“Uncle Vanya” at the Kennedy Center


You’re not likely to hear The Three Stooges and Anton Chekhov mentioned in the same conversation. Yet I found myself thinking of Curly and Moe, and Laurel and Hardy, for that matter, and maybe even Lucille Ball at odd moments during the Sidney Theatre Company’s electric, very energetic, and yes, very funny, production of “Uncle Vanya” at the Kennedy Center.

Chekhov, the Russian master of the short story and theater, reportedly insisted that his plays were comedies of a kind. Director Tamas Ascher and his Sidney Theater ensemble cast certainly found a lot of rough and tumble, physical and sly comedy in “Uncle Vanya”, without diluting what is basically a comic tragedy.

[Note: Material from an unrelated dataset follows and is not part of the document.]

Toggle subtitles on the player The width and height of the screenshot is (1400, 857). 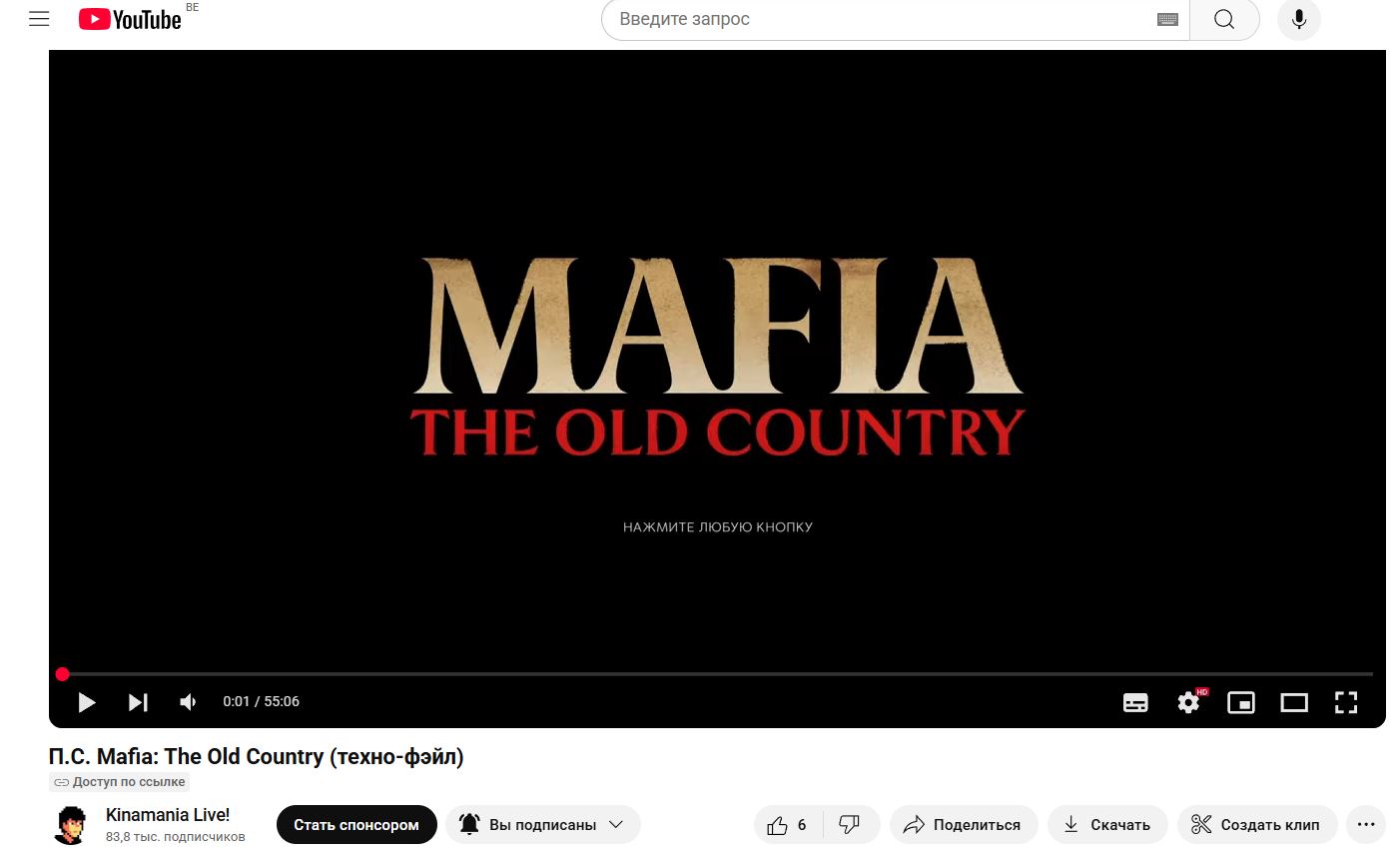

You laugh, you cry, you watch the twilight preceding the night.

This production—with a stellar cast headed by but not dominated by Oscar-winning movie actress Cate Blanchett, who runs the company with husband Andrew Upton, noted for his adaptation of “The Cherry Orchard”—is an electric, combustible staging, always entertaining to watch for its physicality, for its portrait of a group of people in frustrated mourning for the missed opportunities of their lives.

If there is a slight tic in this production, it’s probably the setting. Ascher has decided to put Chekhov’s 19th-century Russians-on-the-country-estate into Soviet times, a move that’s not particularly comfortable if you pay too much attention to it. These people—so enmeshed in their beat of their personal but also universal soul—wouldn’t have lasted a weekend under Stalin, the wrecker of the individual soul on a grand scale. You hear a car horn hiccupping, the sound of a motor, and some of the clothing could be modern, if threadbare, especially Yelenda’s two little clingy somethings, basic hunger-inducing outfits in white and red, ruled over by teased white-blond curls.

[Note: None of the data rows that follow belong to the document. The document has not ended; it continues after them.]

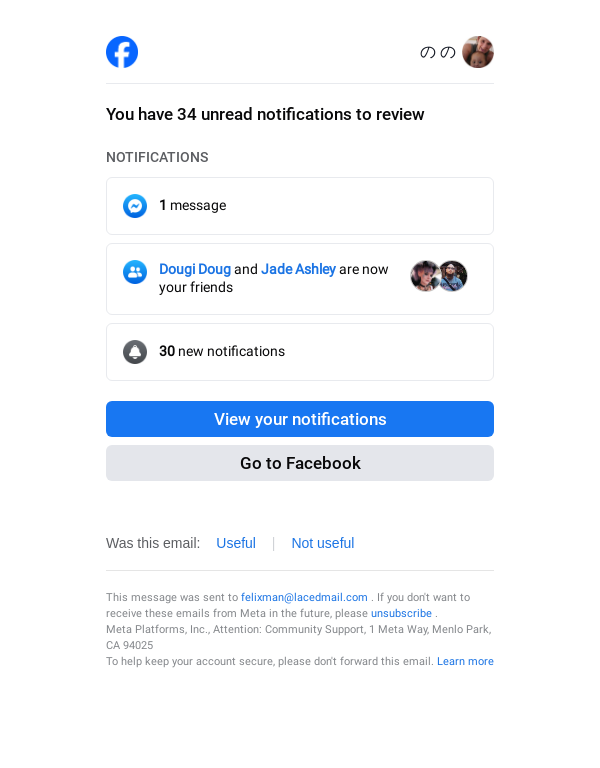Click the unsubscribe link
Viewport: 600px width, 768px height.
click(x=401, y=613)
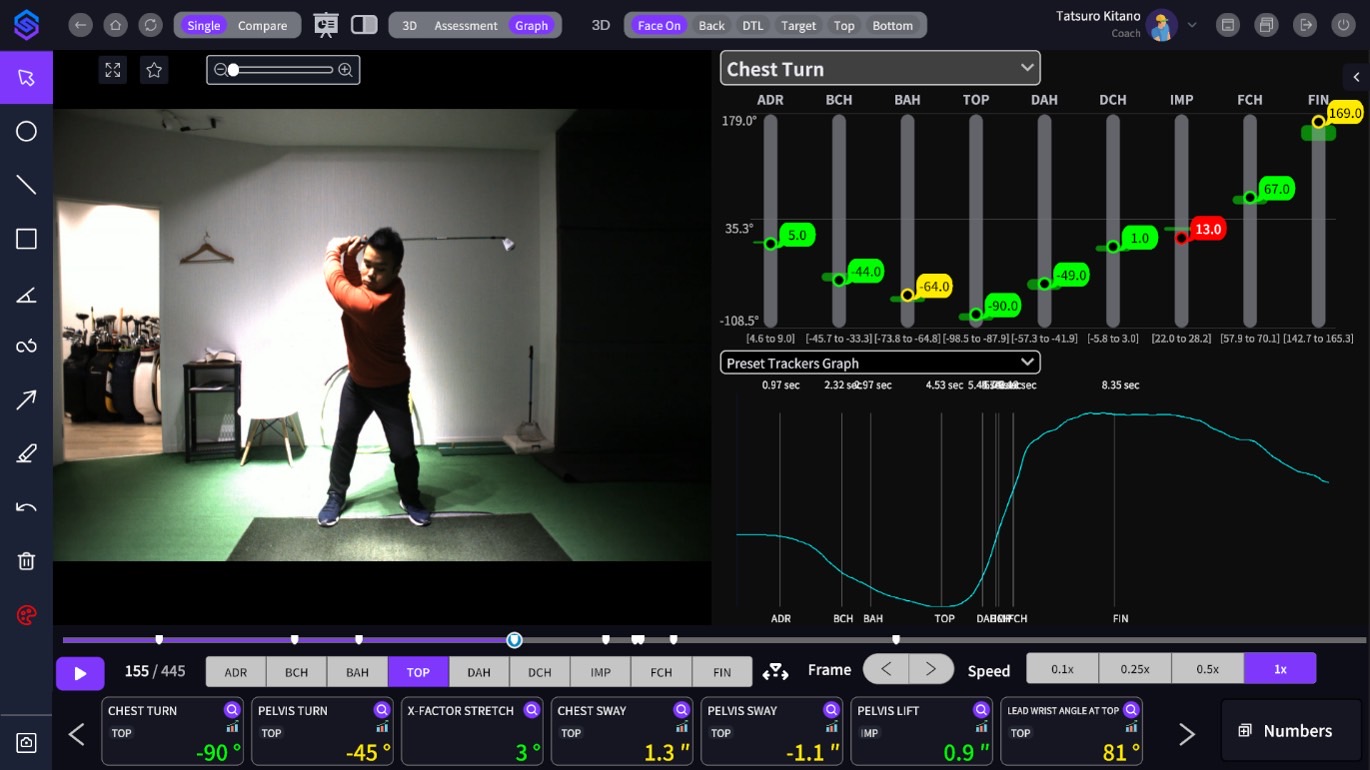The height and width of the screenshot is (770, 1370).
Task: Jump to the IMP swing position
Action: pyautogui.click(x=600, y=672)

Basically, you know where you are: Chekhov country, which is to say the denizens and residents of a floundering estate losing their grip on the property and land, barely getting by, yearning for the past and love and success never found. In short, there’s a quasi-intellectual (a pompous professor in theis case), a hopeful young person, a frustrated middle-aged romantic, a cynic of sorts, and a glamorous, diva-like woman around whom the twilight sun of the setting and every one in it moves, plus the odd relative, hanger-on, old man who remembers back in the day.

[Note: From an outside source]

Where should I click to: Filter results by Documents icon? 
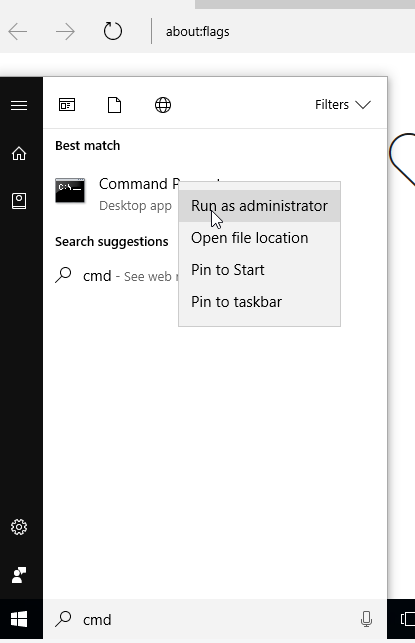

In Chekhov’s plays—which are really about people’s inability to adjust to social and economic changes like the end of serfdom, the rise of the middle class and the struggle to keep up old habits and appearances—the emphasis shifts and moves around like a game of sad tag. The craziest, most tortured, and erratic spokesman of the frustrations of change and a sudden clarity of vision is Vanya, who for years has kept up the estate for the absentee landlord—the puffed up clueless Serebyakov, a man whom he admired only to find him an empty suit.

The professor has arrived at the shabby estate with his stunning, much younger wife Yelena (Blanchett), who manages to disturb the numbing routine of the estate. Like a witch high on speed, she wreaks havoc among the residents: Vanya realizes he’ll never have her, the good Doctor develops an almost uncontrollable lust/love for her, and even the practical Sonya finds a new BFF in the jittery diva that’s been placed in their midst. On top of that the professor has plans for the estate, which he can’t afford to hang on to.

Money, feverish promise of sex, romance and love, the impending loss of status and property, shifting relationships and a terrible longing for the past—these are all familiar Chekhov tropes. Usually, they’re played out an atmosphere of waiting, a kind of poetic languor interrupted by bursts of high drama, the revelation of secrets and even a gunshot (“The Seagull).

There’s a gunshot in “Uncle Vanya” too, but it’s one of the more splasticky moments in the play when Vanya attempts to shoot the professor because he has Yelena, because “he’s added nothing to nothing,” intellectually. Like Oliver Hardy, he misses in three tries. Richard Roxburgh as Vanya is a study in epic frustration, exasperation, he flounders like a fish, his arms and hands are prayers, they’re moving around in electric supplication.

In the midst of all this Yelena is like a moth, who recognizes that every one wants to touch her, it’s essentially all she’s got to offer. She even touches herself as if to guard against some imagined winter storm. She fends off the doctor, she puts off Vanya and doles out her affections in small bursts, so as not to excite a fever. When her husband demands a kiss, she swoops in like a mother bird feeding her chick a worm.

It’s a feverish performance, all tangled up in her thin, elongated body which is never still, its as if she were constantly eying the rooms of the estate for escape hatches.

Haley McElhinney as Sonya sports a broad Aussie accent, but somehow it doesn’t matter—her performance is so natural, so true and strong, that she could speak in another language altogether and still be understood.

In the end, people leave, people stay, as if the soul of the once-great estate had evaporated.

This “Uncle Vanya”completes the set for this writer, in the sense that I can now say I’ve seen the Chekhov plays in versions that are immensely satisfying. If Upton’s and Ascher’s version is a stylistic departure in terms of physicality, energy and the spice of comedy, it brings a freshness to Chekhov, a new, or rather additional way of experiencing the plays. The production can stand beside my particular favorites: The Studio Theater’s and Joy Zinoman’s elegiac version of “The Three Sisters”, along with Zelda Fichandler’s classic production of the same play; Zinoman again with the rarely seen “Ivanov”, which opened the Studio’s new space; the David Mamet translation of “The Cherry Orchard” at Round House Theater and last, but not least, the iconoclastic director Peter Sellars’ just-about-perfect version of “A Seagull”, which was the late Colleen Dewhurst’s shining moment as the fading actress Irina Arkadina, and featured Kevin Spacey, Kelly McGillis and Paul Winfield in an outstanding cast at the time when the Kennedy Center was attempting to create a national theater.